**Provided records:**

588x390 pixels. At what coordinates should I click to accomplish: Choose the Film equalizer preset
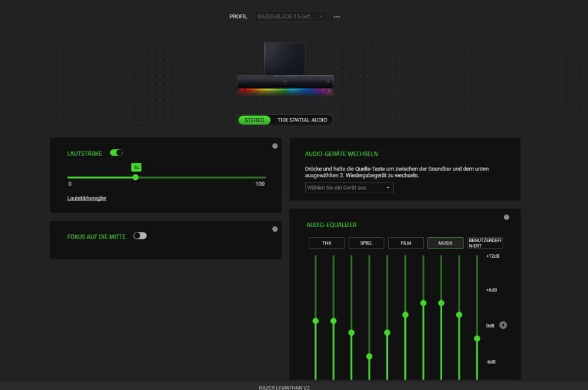(406, 243)
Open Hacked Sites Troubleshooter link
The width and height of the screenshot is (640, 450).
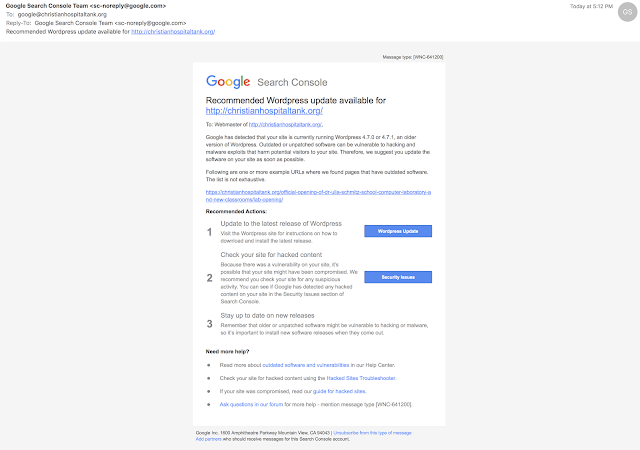[x=361, y=378]
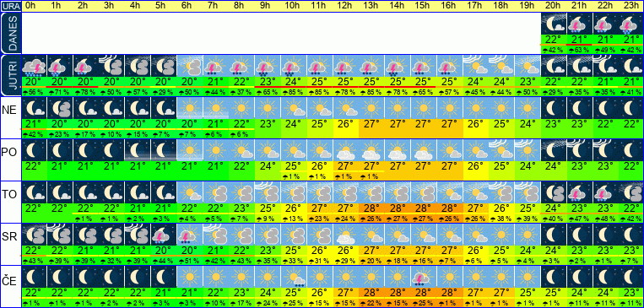Screen dimensions: 644x308
Task: Click the orange 28° cell at TO 13h
Action: point(371,208)
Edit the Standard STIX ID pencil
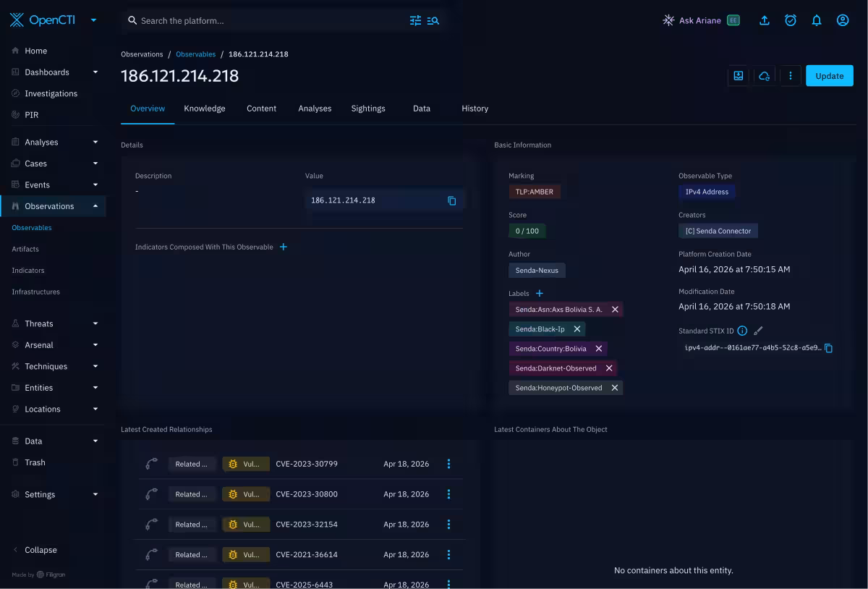The height and width of the screenshot is (589, 868). point(758,331)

**Exercise instructions:** Output every entry exactly as given; pictures are not part of the copy.

**Exercise result:**
588x390 pixels. At what coordinates should I click to accomplish: Choose the Film equalizer preset
(406, 243)
Open Hacked Sites Troubleshooter link
The width and height of the screenshot is (640, 450).
[x=361, y=378]
Screen dimensions: 644x308
Task: Click the orange 28° cell at TO 13h
Action: point(371,208)
Edit the Standard STIX ID pencil
The height and width of the screenshot is (589, 868). point(758,331)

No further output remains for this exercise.